Exercise objective -> Repeat exactly, and only, the lines below starting at the line that contains "Instruction: Sort by the 유형 column arrow" and ending at the line that contains "Viewport: 1400px width, 765px height.", inclusive of both.

__________

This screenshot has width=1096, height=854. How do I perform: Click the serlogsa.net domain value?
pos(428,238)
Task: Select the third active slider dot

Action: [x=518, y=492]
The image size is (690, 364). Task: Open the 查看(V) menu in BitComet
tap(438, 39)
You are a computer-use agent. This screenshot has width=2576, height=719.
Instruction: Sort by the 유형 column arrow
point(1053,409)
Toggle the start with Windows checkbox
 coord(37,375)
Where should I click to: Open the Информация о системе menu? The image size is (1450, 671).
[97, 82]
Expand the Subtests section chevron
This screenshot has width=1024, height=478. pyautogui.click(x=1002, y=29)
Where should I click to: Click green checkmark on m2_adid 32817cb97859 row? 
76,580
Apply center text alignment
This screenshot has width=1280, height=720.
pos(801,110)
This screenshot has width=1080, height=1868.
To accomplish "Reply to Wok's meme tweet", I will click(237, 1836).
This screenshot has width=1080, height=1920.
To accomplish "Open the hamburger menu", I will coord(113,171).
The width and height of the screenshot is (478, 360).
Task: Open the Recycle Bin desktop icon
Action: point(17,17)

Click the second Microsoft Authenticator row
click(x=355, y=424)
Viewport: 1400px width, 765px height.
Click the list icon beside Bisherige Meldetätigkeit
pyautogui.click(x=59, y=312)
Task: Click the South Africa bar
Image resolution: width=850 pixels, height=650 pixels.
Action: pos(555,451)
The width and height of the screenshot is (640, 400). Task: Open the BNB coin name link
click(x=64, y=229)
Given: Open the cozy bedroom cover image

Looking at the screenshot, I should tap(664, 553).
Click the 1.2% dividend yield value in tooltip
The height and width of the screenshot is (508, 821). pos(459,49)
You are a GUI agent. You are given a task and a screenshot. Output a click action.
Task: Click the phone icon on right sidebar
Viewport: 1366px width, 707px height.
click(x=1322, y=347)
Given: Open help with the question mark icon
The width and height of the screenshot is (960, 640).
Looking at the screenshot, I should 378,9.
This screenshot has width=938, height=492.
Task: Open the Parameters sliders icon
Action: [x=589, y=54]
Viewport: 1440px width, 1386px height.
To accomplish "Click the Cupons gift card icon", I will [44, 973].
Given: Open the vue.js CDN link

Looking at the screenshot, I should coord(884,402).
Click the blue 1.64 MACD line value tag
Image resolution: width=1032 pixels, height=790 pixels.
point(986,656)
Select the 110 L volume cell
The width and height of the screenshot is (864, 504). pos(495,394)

__________

Response for this exercise ->
Instruction: Sort by the 유형 column arrow
point(1053,409)
Toggle the start with Windows checkbox
 coord(37,375)
Where should I click to: Open the Информация о системе menu? The image size is (1450, 671).
[97, 82]
Expand the Subtests section chevron
This screenshot has width=1024, height=478. pyautogui.click(x=1002, y=29)
Where should I click to: Click green checkmark on m2_adid 32817cb97859 row? 
76,580
Apply center text alignment
This screenshot has width=1280, height=720.
pos(801,110)
This screenshot has width=1080, height=1868.
To accomplish "Reply to Wok's meme tweet", I will click(237, 1836).
This screenshot has width=1080, height=1920.
To accomplish "Open the hamburger menu", I will coord(113,171).
The width and height of the screenshot is (478, 360).
Task: Open the Recycle Bin desktop icon
Action: point(17,17)

Click the second Microsoft Authenticator row
click(x=355, y=424)
Viewport: 1400px width, 765px height.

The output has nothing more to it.